▶ What needs to be done: For each record, copy the text exactly and omit any picture it holds.

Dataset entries
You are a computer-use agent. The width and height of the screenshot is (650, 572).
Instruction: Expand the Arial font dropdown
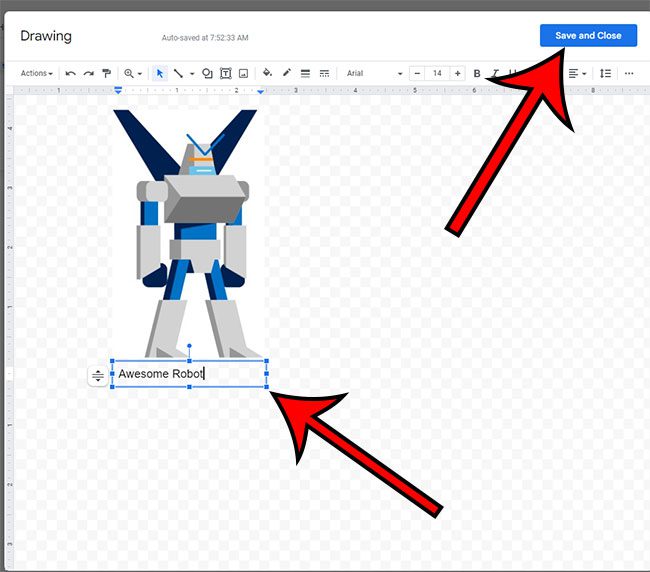(374, 73)
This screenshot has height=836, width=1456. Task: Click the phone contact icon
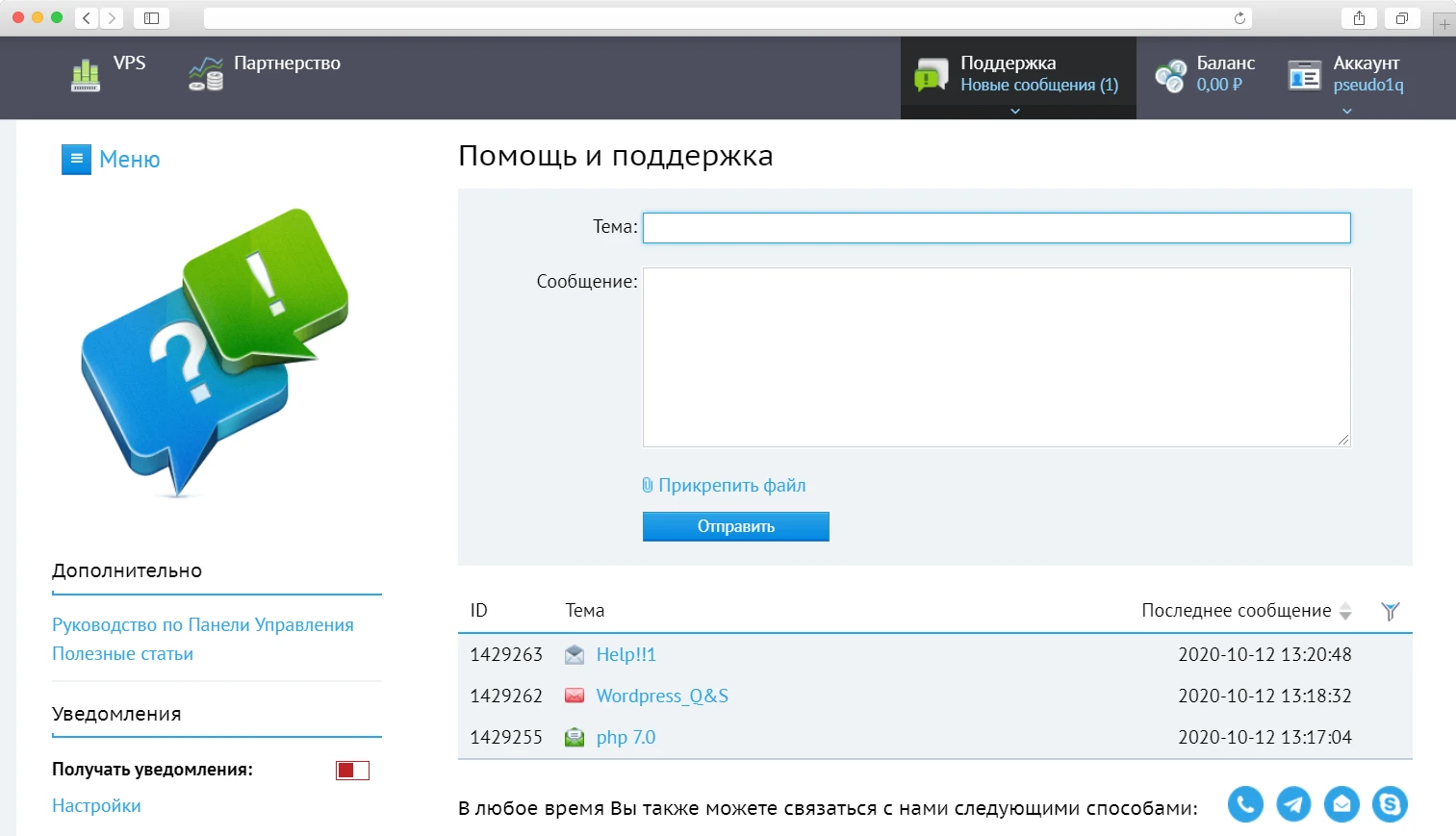click(x=1244, y=804)
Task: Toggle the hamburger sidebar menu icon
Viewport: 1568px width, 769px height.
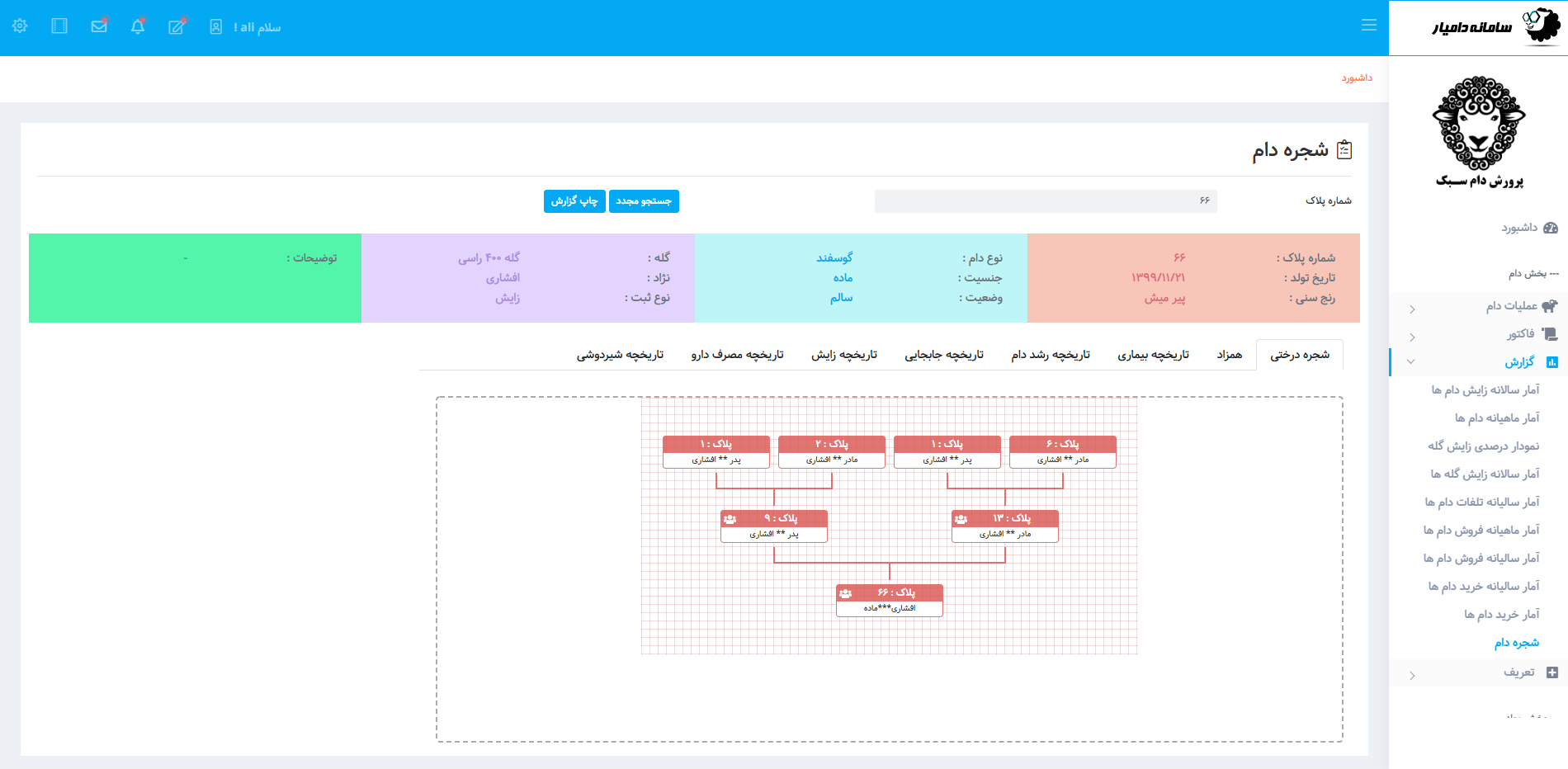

▶ Written solution:
You are a computer-use agent. The width and height of the screenshot is (650, 572).
Instruction: Expand the Arial font dropdown
(374, 73)
This screenshot has height=836, width=1456. Task: Click the phone contact icon
click(x=1244, y=804)
Task: Toggle the hamburger sidebar menu icon
Viewport: 1568px width, 769px height.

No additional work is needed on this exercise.